To extend these observations, we performed competitive reconstitution of irradiated hosts using mixed HSC lines in a 1:1 ratio; VIVIT‐eGFP expressing HSCs as competitors to control tdTomato HSC lines. The ratio of VIVIT‐eGFP to control‐tdTomato derived granulocytes (CD11b+Gr1+), monocytes (CD11b+Gr1−), cDC (CD11c+MHCII+) and pDC (CD11c+B220+) was analysed in BM, spleen, lymph nodes and peripheral blood 8 weeks after engraftment. We observed a selective advantage for calcineurin/NFAT impaired cells in the repopulation of pDC, cDC, granulocytic and monocytic compartments throughout the BM, spleen, lymph nodes and peripheral blood (shown as log ratio of engrafted NFAT‐impaired competitors to controls, Fig 2A). Critically, the relative proportions of lymphoid T and B cells remained unchanged and simply reflected the ratio of injected HSC (Fig 2A), indicating comparable engraftment of both HSC lines and confirming that lymphopoiesis is not impaired by this level of calcineurin/NFAT inhibition. The unaffected ratio of lymphocytes indicates that self‐renewal and maintenance of stem cell progenitors is not affected by impaired NFAT signalling.
To define the kinetics and efficiency of this specific myeloid repopulation advantage, we analysed reconstitution of haematopoiesis at two different time points post‐engraftment of NFAT‐impaired cells in the presence of excess control‐Tomato HSC (30% VIVIT‐eGFP competitors; 70% tdTomato control cells). Four weeks after transplantation (gating strategy shown in Fig 2B), the ratio of NFAT impaired granulocytes, monocytes, cDC and pDC starts to increase and continue to increase in time‐dependent manner. This clearly indicates that impaired NFAT signalling did not influence HSC engraftment. Indeed, the ratio of VIVIT‐expressing and control myeloid cells analysed after 4 weeks approximates the ratio of injected HSC. The myeloid repopulation advantage of NFAT‐impaired HSC was sustained up to week 8 post‐infusion, with expansion of both pDC and myeloid lineages increasing over time (Fig 2C). To confirm these findings, we repeated these experiments using independently transduced HSC lines. tdTomato‐expressing HSC were transduced with VIVIT peptide and eGFP‐expressing cells were used as controls. Lethally irradiated mice were then injected with the mixed HSC lines comprising 30% VIVIT‐tdTomato competitors and 70% control‐eGFP cells. Analysis of cell ratios 4 weeks after reconstitution clearly showed that engraftment and early onset of myeloid haematopoiesis occurred in the same ratio as the injected HSC. After 8 weeks, we observed preferential growth of granulocytes and DC in the calcineurin/NFAT‐impaired condition (Fig S4 of Supporting Information).
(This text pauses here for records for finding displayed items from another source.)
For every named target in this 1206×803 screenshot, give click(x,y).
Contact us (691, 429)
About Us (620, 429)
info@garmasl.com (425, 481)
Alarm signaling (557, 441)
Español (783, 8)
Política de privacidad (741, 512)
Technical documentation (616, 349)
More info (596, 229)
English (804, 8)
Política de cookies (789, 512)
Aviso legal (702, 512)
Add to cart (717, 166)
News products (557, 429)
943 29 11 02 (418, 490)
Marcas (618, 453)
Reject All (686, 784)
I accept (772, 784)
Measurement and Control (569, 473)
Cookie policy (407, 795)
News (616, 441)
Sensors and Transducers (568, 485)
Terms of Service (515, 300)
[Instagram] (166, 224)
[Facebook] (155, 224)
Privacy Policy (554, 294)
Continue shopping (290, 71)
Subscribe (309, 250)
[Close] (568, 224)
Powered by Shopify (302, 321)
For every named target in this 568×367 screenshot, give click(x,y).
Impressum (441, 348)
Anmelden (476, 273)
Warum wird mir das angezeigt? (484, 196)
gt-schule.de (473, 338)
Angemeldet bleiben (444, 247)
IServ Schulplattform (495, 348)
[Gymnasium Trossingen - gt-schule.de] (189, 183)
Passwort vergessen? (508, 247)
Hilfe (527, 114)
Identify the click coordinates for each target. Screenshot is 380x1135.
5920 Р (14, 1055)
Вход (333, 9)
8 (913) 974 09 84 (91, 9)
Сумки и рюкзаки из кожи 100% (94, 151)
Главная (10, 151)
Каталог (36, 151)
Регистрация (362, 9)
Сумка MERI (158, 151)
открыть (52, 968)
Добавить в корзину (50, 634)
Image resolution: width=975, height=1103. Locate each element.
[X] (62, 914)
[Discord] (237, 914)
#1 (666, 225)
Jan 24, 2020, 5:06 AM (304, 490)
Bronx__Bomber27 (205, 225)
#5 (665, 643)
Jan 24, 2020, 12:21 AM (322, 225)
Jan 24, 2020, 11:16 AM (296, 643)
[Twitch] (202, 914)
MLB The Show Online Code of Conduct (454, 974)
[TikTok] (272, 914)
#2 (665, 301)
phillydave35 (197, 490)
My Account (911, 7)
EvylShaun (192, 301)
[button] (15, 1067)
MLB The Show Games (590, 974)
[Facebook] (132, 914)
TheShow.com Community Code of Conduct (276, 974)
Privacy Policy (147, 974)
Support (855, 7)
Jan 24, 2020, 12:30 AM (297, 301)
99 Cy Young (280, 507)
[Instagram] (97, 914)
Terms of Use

In further studies, these data were confirmed using freshly transduced primary BM cells to replicate the results obtained with HSC lines. Freshly isolated BM cells were transduced with either VIVIT‐eGFP or control tdTomato constructs before the cells were sorted and then injected into irradiated hosts in the ratio 30% VIVIT‐eGFP competitors to 70% control tdTomato cells. Under these conditions using primary cells and excluding any possible interference of NUP‐HOXB4 constructs, we still observed a preferential expansion of calcineurin/NFAT‐impaired myeloid cells over controls. The ratio of granulocytes, DC and T cells was analysed at weeks 4–8 and 12 weeks post‐engraftment. The competitive advantage of VIVIT‐expressing myeloid cells over the mock‐transduced controls was still evident (Fig 3).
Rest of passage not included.